--- start of Extracted data ---
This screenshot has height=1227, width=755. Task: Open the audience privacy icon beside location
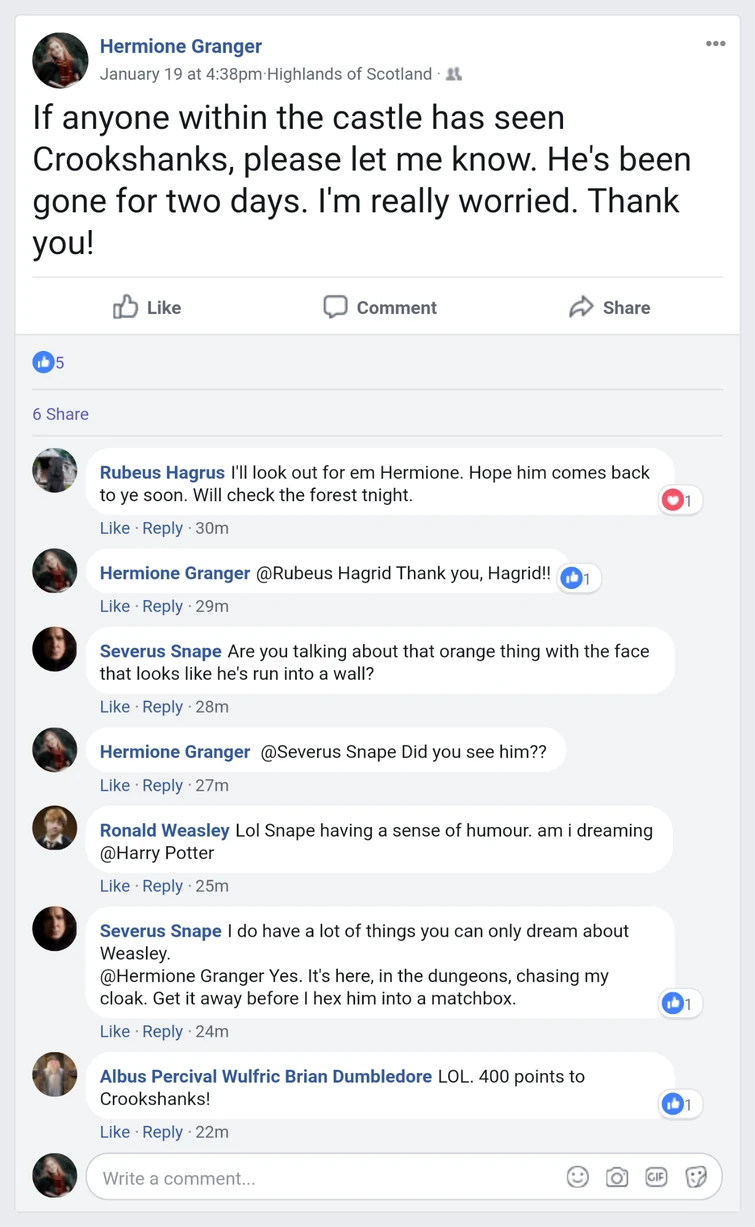454,74

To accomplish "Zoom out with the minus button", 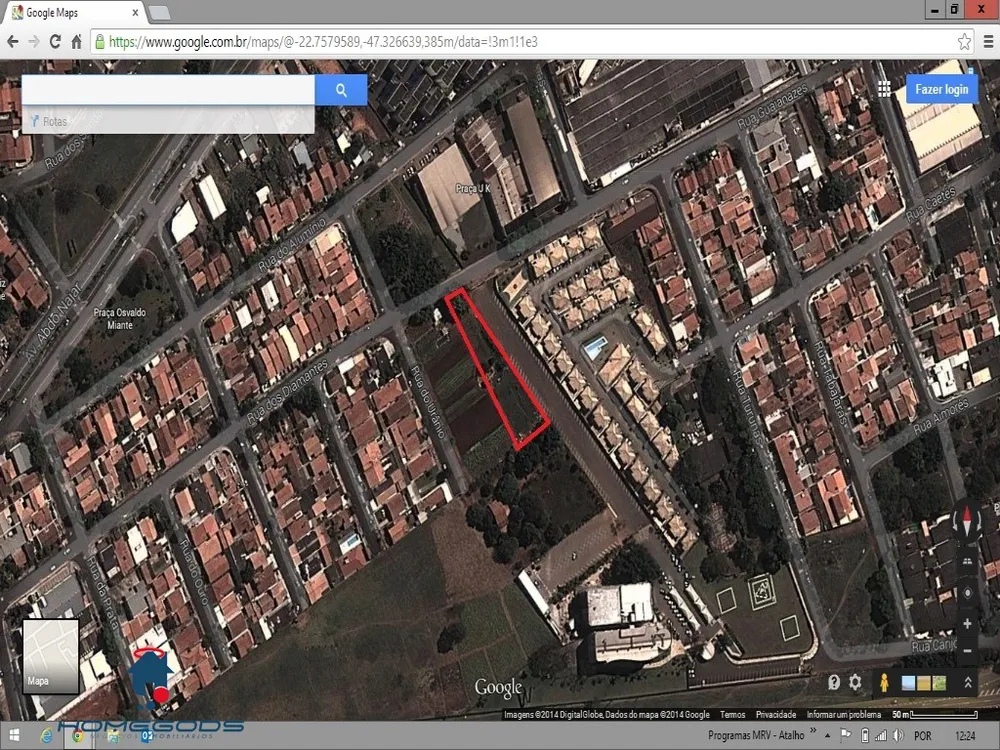I will pyautogui.click(x=967, y=651).
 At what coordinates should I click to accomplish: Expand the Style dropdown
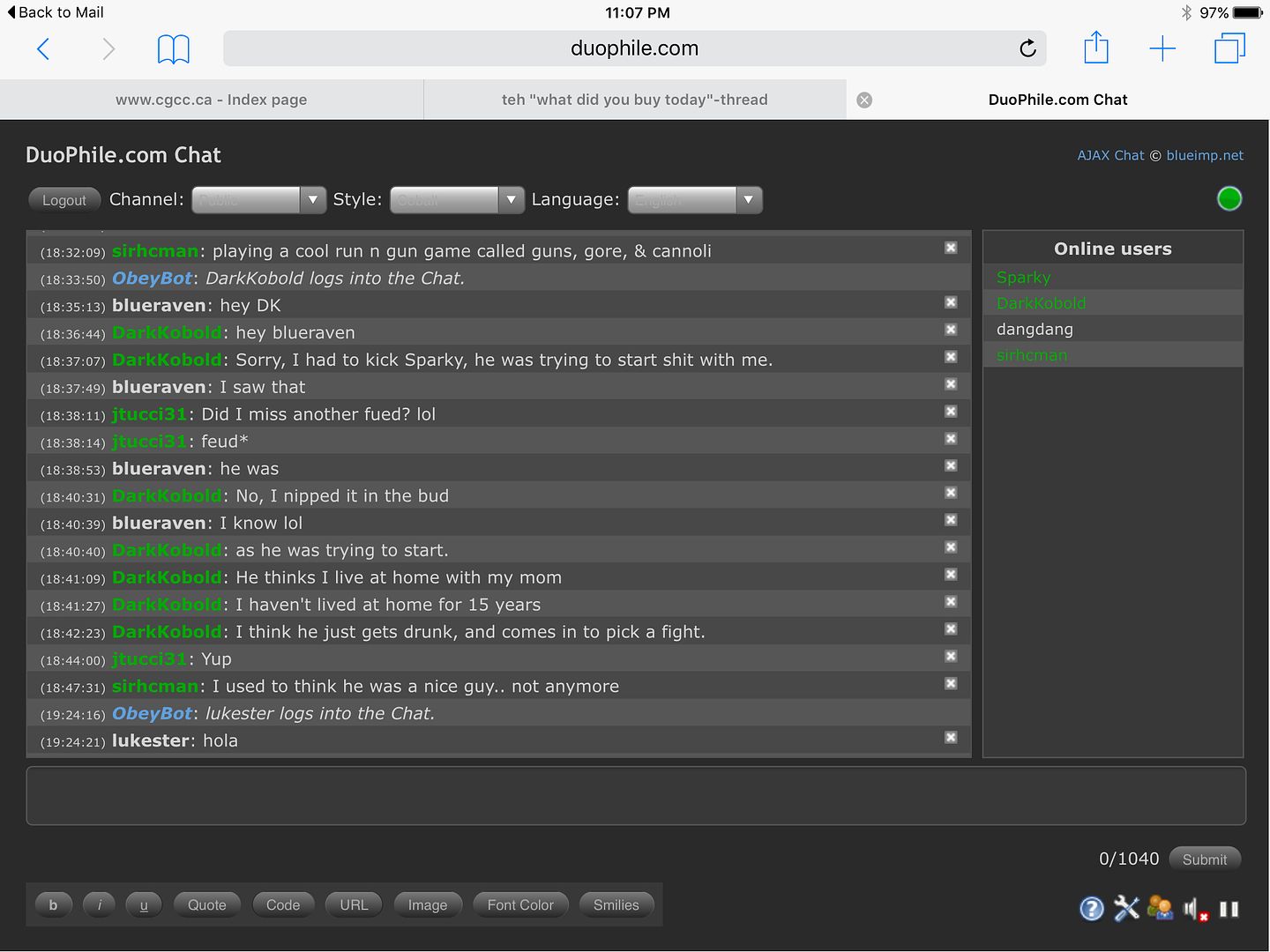[457, 200]
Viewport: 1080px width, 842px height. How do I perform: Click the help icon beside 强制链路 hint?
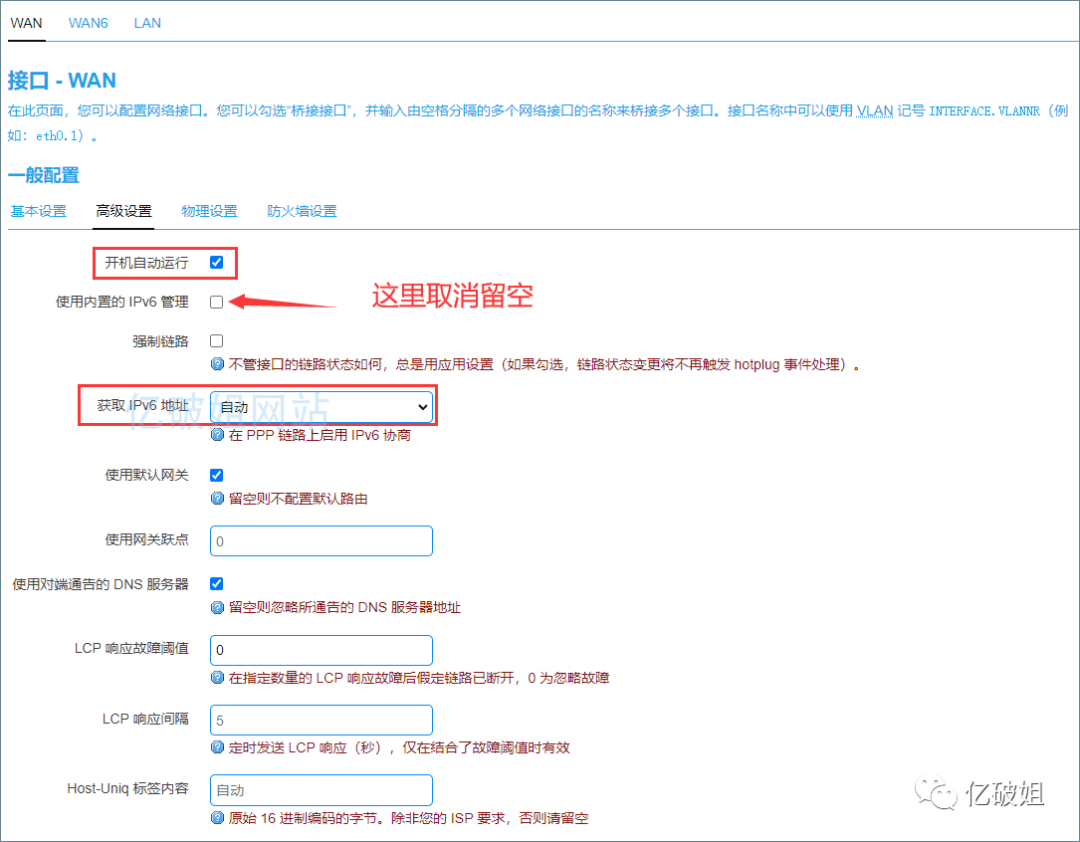tap(217, 364)
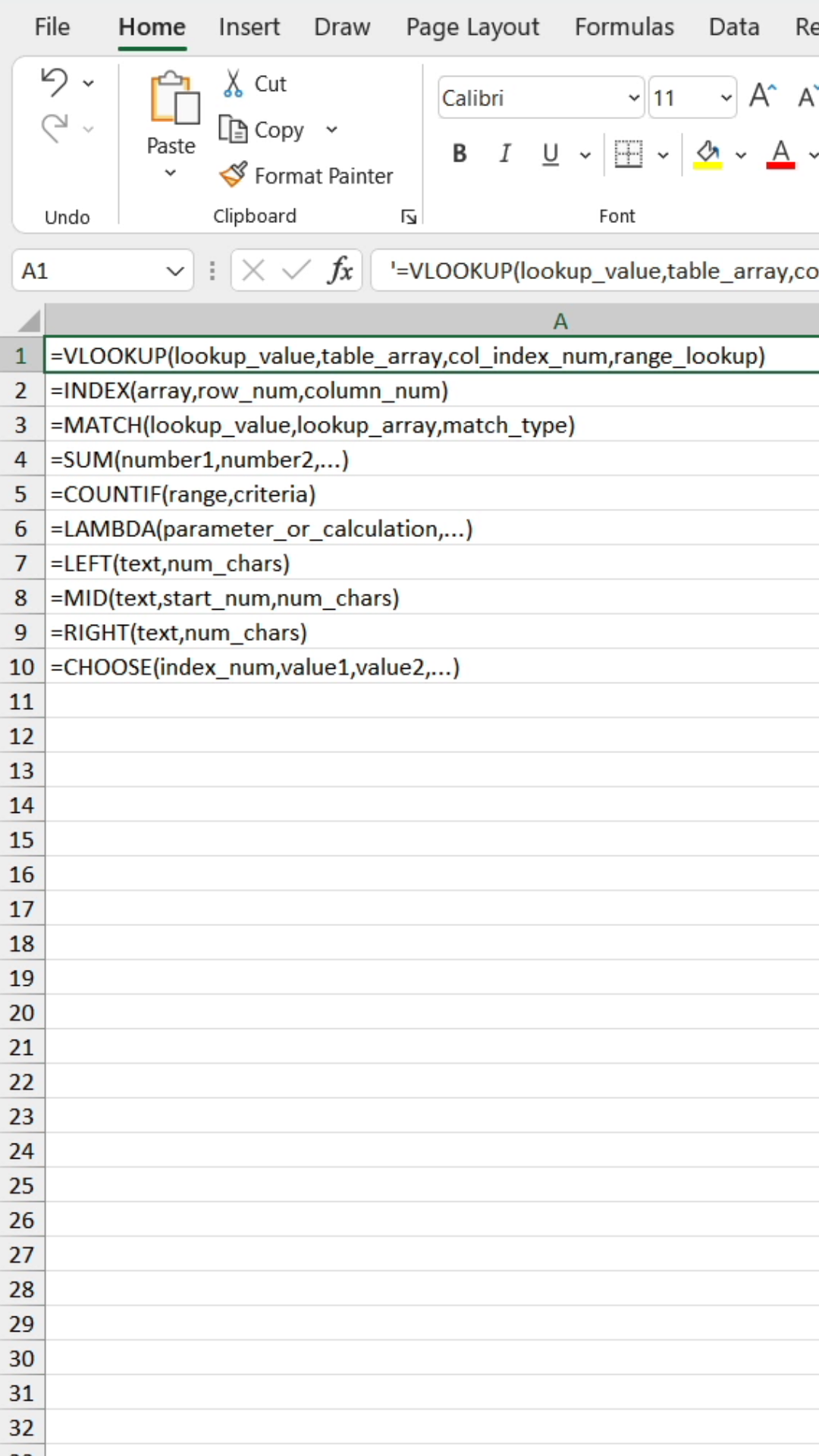Open the Name Box dropdown arrow
Viewport: 819px width, 1456px height.
(x=175, y=271)
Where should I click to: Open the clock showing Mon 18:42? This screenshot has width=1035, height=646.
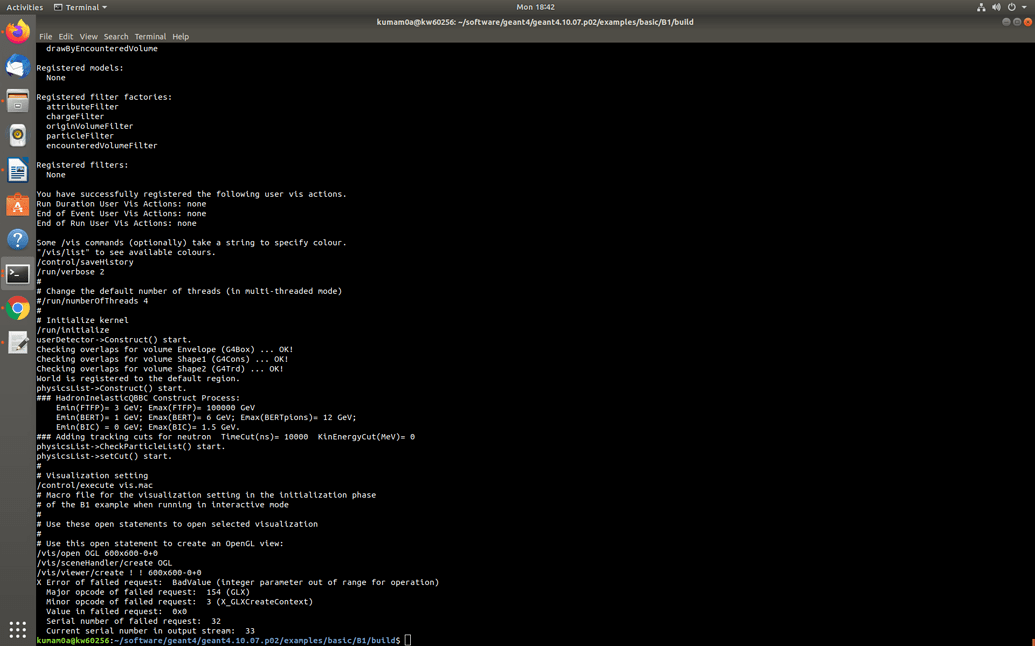pos(535,7)
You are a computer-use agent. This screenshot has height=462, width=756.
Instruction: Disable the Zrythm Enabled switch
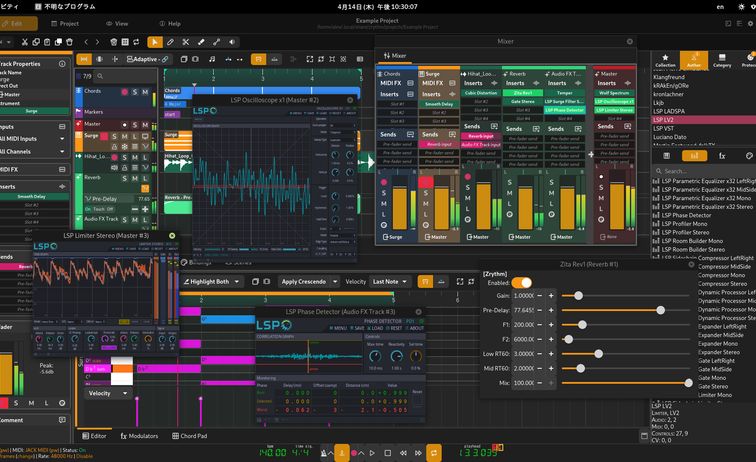click(x=521, y=283)
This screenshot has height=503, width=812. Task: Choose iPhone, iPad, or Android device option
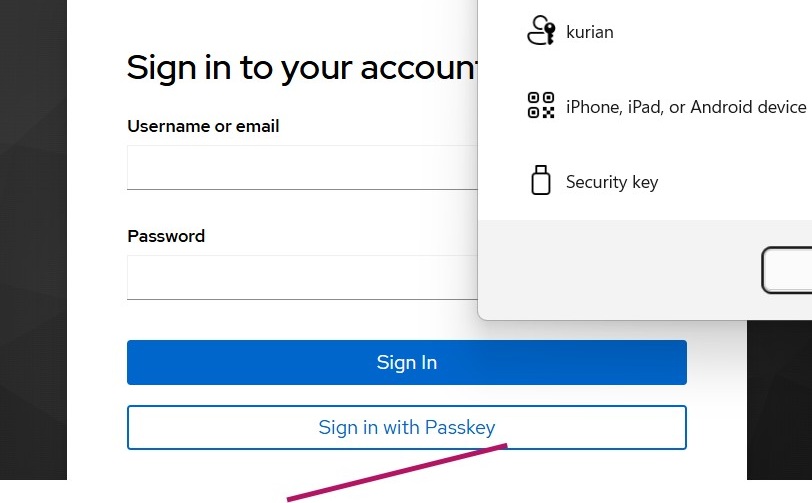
--- end of Extracted data ---
Exercise objective:
Reproduce word for word the lines of data starting with the line containing "You are a computer-use" and continuing through the end of the data, omitting the pictures from your answer.

Answer to this exercise:
You are a computer-use agent. This screenshot has height=462, width=756.
Instruction: Disable the Zrythm Enabled switch
click(x=521, y=283)
This screenshot has height=503, width=812. Task: Choose iPhone, iPad, or Android device option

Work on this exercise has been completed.